On a day as beautiful as today, it can be easy to avert your eyes from the road and admire the mountains bathed in white and pink, dappled in winter sunshine.
But it’s important to remember the roads are pretty damn hazardous, with the potential for black ice and slush after Monday’s snow.
Maybe you could walk, maybe you could take a bus, maybe you could work from home. But driving may be your only option.
So here are some tips from ICBC on how to drive on the ice. Safe driving!
- What is it? Hydroplaning happens when you lose control of steering and braking because your car’s tires lose contact with the road and float on a film of water. It can happen in rain or standing water. The faster you’re going, the more chance you have of hydroplaning.
- How to avoid it? Prevent hydroplaning by scanning ahead for large puddles and reducing your speed, especially during heavy rain. If hydroplaning happens, don’t brake — decelerate and drive straight.
- What is it? It is often impossible to spot black ice, which forms on relatively dry roads when water just below the surface freezes and expands, becoming an invisible, clear sheet of ice. Black ice often forms as snow begins to melt during warmer hours in shaded areas. It can cause your tires to lose grip on the road and skid.
- What to do? If you drive over black ice and your car starts to skid, decelerate and look and steer smoothly where you want to go. Don’t over-steer or brake, this could make it worse. Repeat until you regain control.
More winter driving tips:
- Consider carpooling – Maybe carpool with a friend whose car is prepared and is a confident driver, or at least wait until the road conditions have improved.
- Prep your car – Use winter tires or chains for snow and ice, and check conditions for your whole route on Drive BC before heading out. Here’s how to install snow chains:
- Do a pre-trip check – Check your tire pressure, which drops fast in the cold. Keep the gas tank at least half-full to avoid freezing, and top up your windshield wiper fluid.
- Pack an emergency kit – Use an emergency kit for items like blankets and food, in case you get stranded or stuck and have to wait for roadside assistance.
- Clear snow off your car – Clear any snow off the car’s roof, headlights and wheel wells. If not, this can affect your ability to see and steer when it melts or falls off later.
- Drive slow and steady – Avoid sudden movements. Accelerate gently, steer and turn gradually, and brake slowly and early. Plan turns, stops and lane changes early.
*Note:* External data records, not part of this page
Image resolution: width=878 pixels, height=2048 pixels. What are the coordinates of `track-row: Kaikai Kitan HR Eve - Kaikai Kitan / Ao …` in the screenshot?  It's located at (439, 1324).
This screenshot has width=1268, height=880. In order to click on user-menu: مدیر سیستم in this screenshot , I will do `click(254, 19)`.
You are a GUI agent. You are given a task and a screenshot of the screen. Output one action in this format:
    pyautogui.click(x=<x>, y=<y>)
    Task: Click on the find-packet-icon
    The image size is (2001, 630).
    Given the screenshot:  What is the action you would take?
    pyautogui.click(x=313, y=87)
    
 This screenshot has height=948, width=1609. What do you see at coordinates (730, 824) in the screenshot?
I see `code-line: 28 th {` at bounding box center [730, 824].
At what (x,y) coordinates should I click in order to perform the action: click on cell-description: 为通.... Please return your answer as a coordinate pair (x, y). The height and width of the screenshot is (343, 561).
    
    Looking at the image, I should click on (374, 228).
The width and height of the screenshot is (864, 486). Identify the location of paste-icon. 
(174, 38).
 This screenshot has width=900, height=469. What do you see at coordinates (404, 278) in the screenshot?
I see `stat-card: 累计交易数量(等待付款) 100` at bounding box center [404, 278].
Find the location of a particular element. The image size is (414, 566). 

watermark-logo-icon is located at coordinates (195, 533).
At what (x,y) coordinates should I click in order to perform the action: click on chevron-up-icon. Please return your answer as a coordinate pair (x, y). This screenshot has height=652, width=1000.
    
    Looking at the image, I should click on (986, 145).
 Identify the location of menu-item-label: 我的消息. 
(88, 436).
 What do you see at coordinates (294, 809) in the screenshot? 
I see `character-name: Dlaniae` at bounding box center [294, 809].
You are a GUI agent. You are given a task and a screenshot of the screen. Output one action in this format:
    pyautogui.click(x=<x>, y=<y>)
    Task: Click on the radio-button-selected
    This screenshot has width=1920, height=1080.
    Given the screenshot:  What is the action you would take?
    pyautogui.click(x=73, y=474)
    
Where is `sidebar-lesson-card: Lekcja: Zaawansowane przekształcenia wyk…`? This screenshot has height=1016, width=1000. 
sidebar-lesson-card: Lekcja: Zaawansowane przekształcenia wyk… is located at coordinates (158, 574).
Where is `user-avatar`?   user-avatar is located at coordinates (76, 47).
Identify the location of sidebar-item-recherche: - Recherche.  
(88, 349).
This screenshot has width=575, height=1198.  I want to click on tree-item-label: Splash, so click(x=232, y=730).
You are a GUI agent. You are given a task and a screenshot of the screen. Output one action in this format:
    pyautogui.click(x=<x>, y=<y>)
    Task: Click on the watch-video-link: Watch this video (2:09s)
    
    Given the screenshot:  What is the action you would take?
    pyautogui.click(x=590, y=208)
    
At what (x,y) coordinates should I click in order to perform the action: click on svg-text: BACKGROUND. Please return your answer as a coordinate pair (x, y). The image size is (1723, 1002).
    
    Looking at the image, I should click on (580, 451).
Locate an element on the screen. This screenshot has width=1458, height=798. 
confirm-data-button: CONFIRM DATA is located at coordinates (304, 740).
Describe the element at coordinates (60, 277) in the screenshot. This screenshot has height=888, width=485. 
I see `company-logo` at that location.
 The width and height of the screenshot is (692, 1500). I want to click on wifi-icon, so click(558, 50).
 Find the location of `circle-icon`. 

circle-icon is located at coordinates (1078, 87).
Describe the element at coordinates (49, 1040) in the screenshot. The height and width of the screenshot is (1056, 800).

- Lights and brakes – Use low beam lights and don’t use cruise control. For standard brakes, pump them gently, for ABS, apply steady pressure.
- Dealing with slush – Watch out for ridges of slush that can build up between lanes. Change lanes in the least slushy spot, signal well ahead of time and move slowly.
- Highway maintenance vehicles – Use extreme caution around highway maintenance vehicles, including plows, salt and sand trucks. Never pass on the right.
- Have an emergency plan – If you get stuck, stay calm and with your car for safety. If it’s an emergency, call 911. Otherwise, call for roadside assistance.